[comp.dcom.lans] SUN 3.4 problems

jmr@philabs.Philips.Com (Joanne Mannarino) (08/26/87)

In trying to upgrade our SUN 3/180 fileserver (named condor) to SUN UNIX
version 3.4 along with 11 diskless clients, I ran into some problems.  The
upgrade procedure on condor went fine.  I reconfigured the kernel for 3.4,
rebooted condor and still no problem.  Then I tried booting up all of the
diskless clients (one at a time) and then the headaches began.  

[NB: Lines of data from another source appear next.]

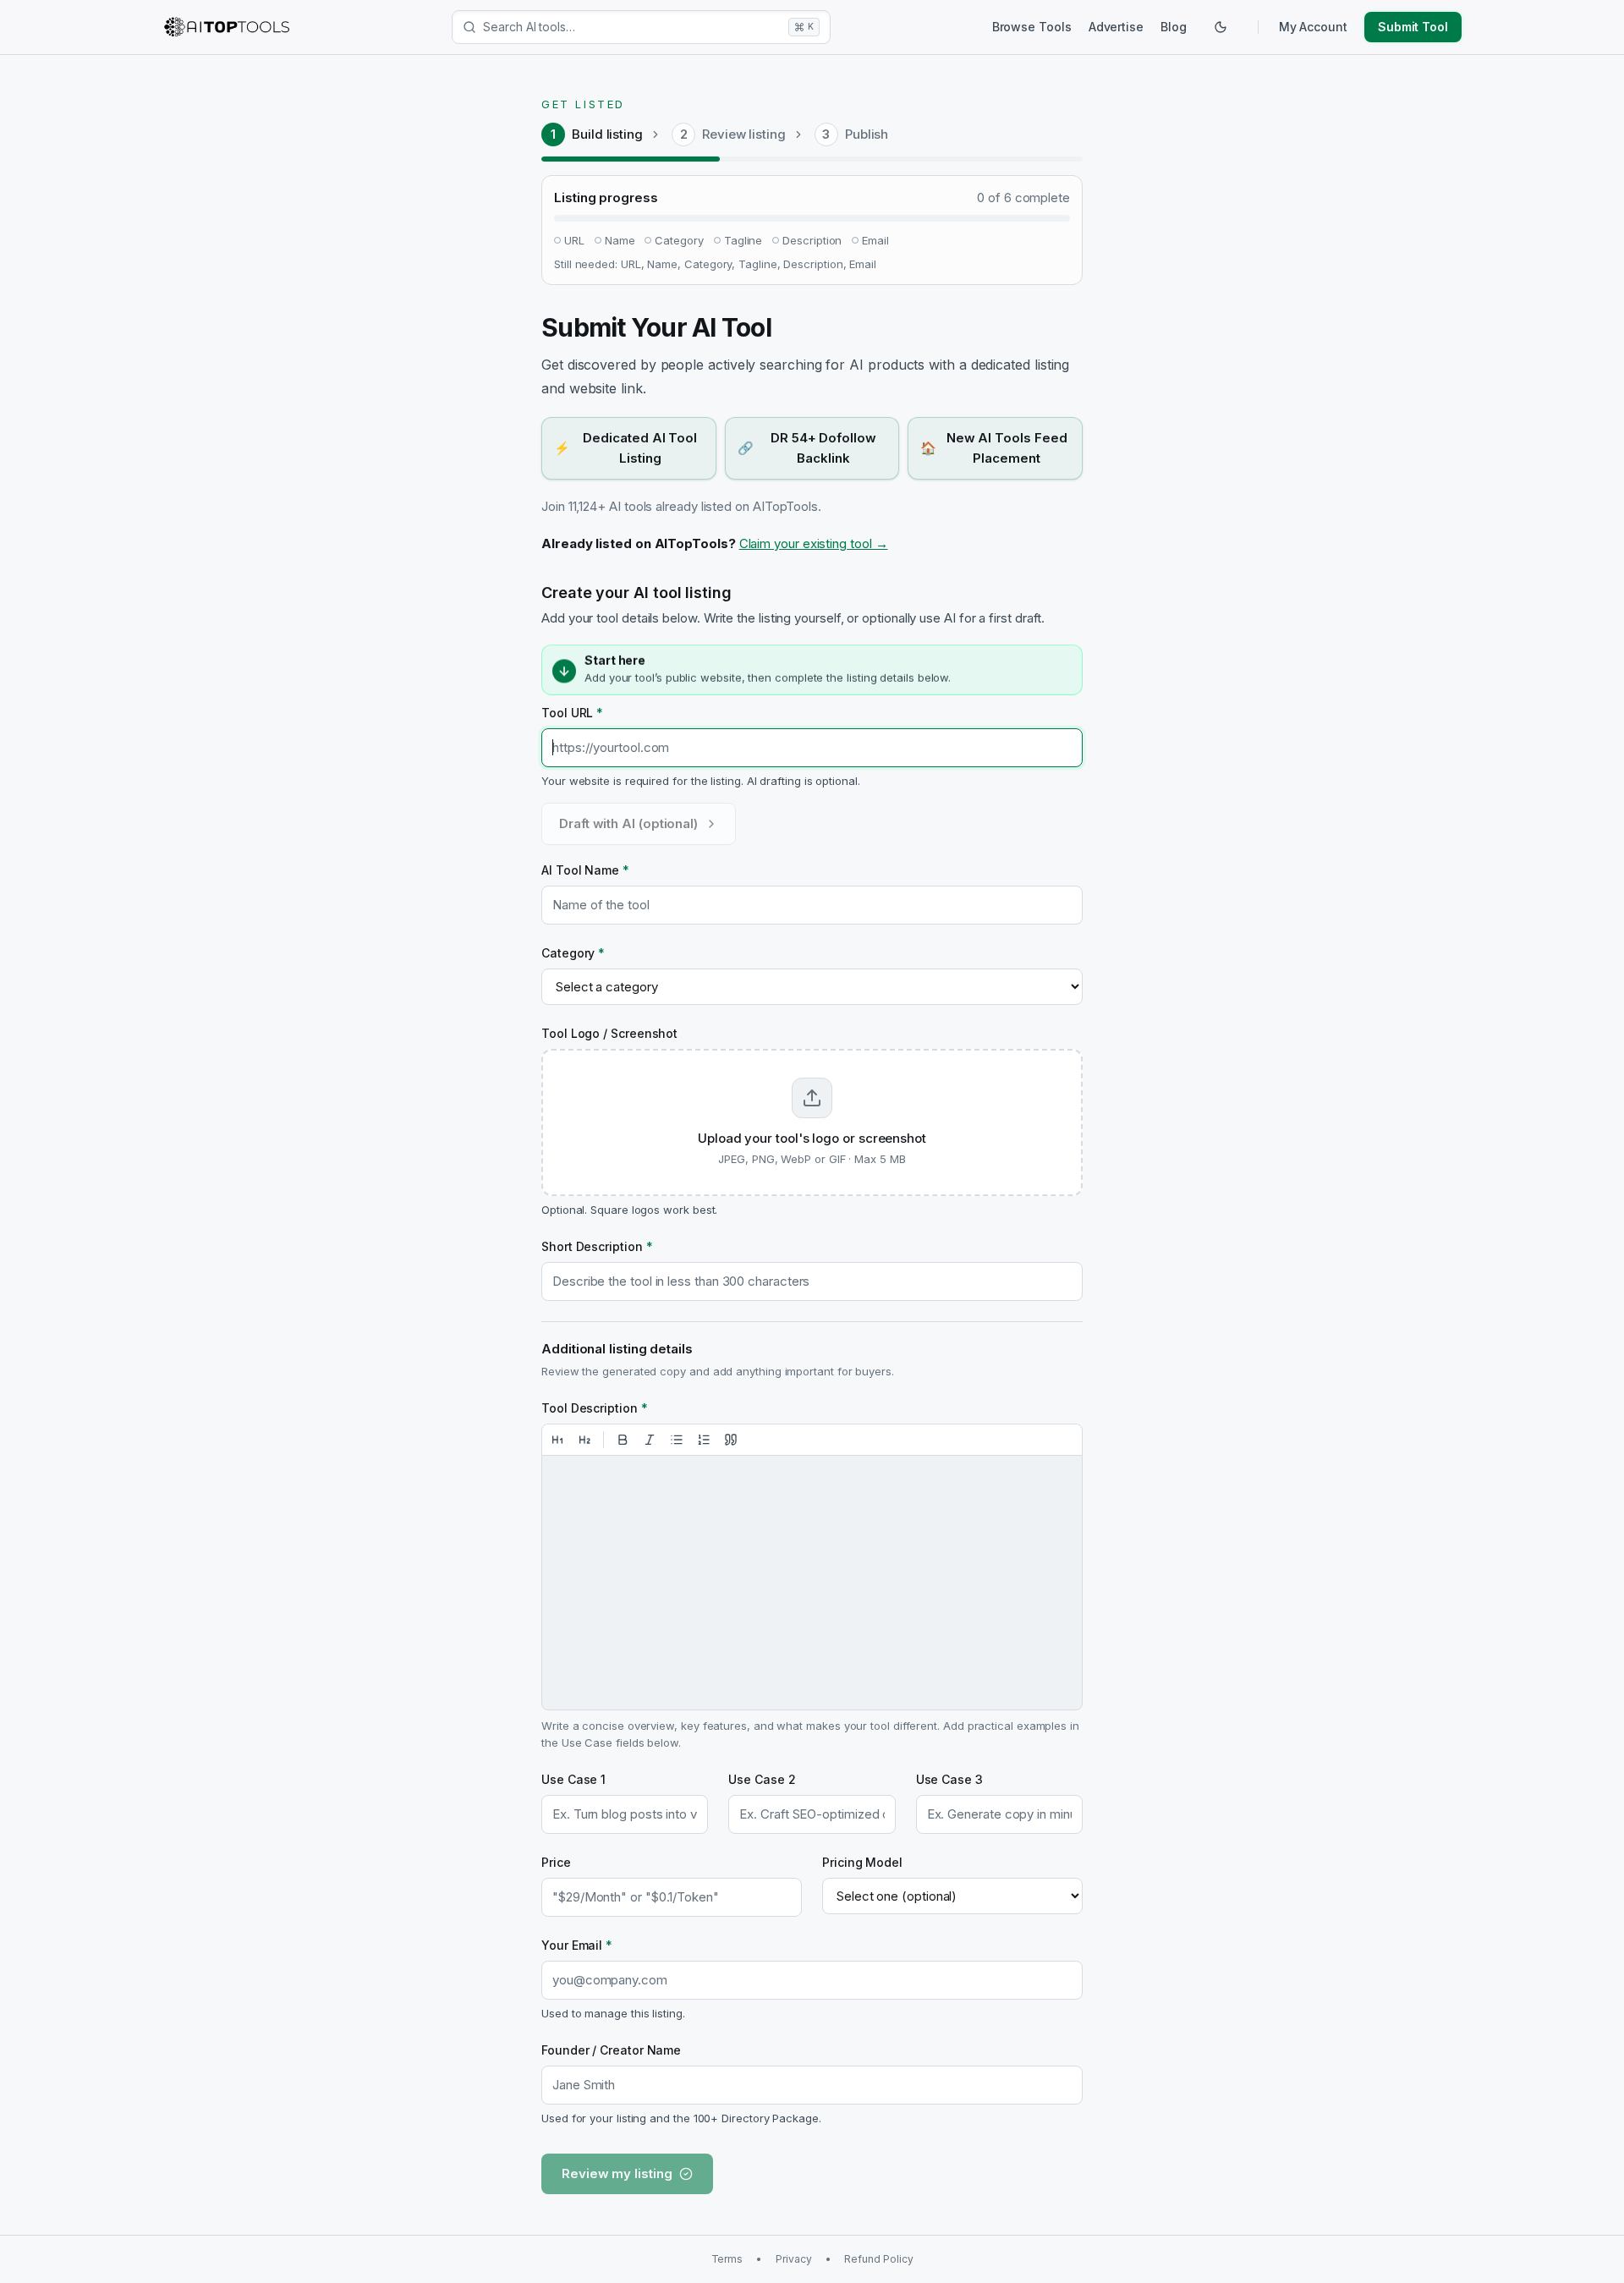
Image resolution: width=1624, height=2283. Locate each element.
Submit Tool (1413, 26)
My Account (1313, 26)
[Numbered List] (704, 1440)
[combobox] (632, 27)
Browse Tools (1032, 26)
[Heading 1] (557, 1440)
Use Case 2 (761, 1779)
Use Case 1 (573, 1779)
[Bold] (622, 1440)
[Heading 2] (584, 1440)
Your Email (576, 1945)
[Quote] (731, 1440)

The booting process began with "requesting internet address" with the host
responding with the correct information (thus there is communication via our
Ethernet).  The problem began when the booting process got to the point for:

	starting rpc and net services: portmap router biod

The boot process then halts with the following error messages:

	server not responding
	RPC: program not registered
	mount retrying
		/usr
		/usr/condor

This will remain at this point until you either manually abort or power down
the unit.  At this point, any active workstation on the network (ie, SUNs
either connected to our other fileserver (which still runs 3.2) or
diskful SUNs sitting on the net)  displays a screenful of "ie0: no carrier"
and "Ethernet jammed" error messages.

I contacted SUN support immediately and after running tests to see if all of
the daemons that should be running were running, the conclusion was made by
SUN that the problem is somewhere within our Ethernet structure.  SUN said
that 3.4 includes major changes in the Ethernet drivers that don't correct
for possible problems in the network.  At this point SUN support referred me
to someone in their Data Communications support department.  After running
some net stats and sending them the data, I was told "your network looks ok".
BUT still we are having problems.

We've tried some different things to see if we could isolate the problem
(actually this was done before the fileserver upgrade, but we wrote it off as
being a network problem isolated to a particular laboratory).  We tried
running a diskful 3/160 as a server for a diskless 3/160 both running 3.4 and
we ran across the same problems.  It was suggested that we take both units
off of our main net and hook them up directly to their own mini net.  When
this was done, the problem went away, ie, the client came up running 3.4.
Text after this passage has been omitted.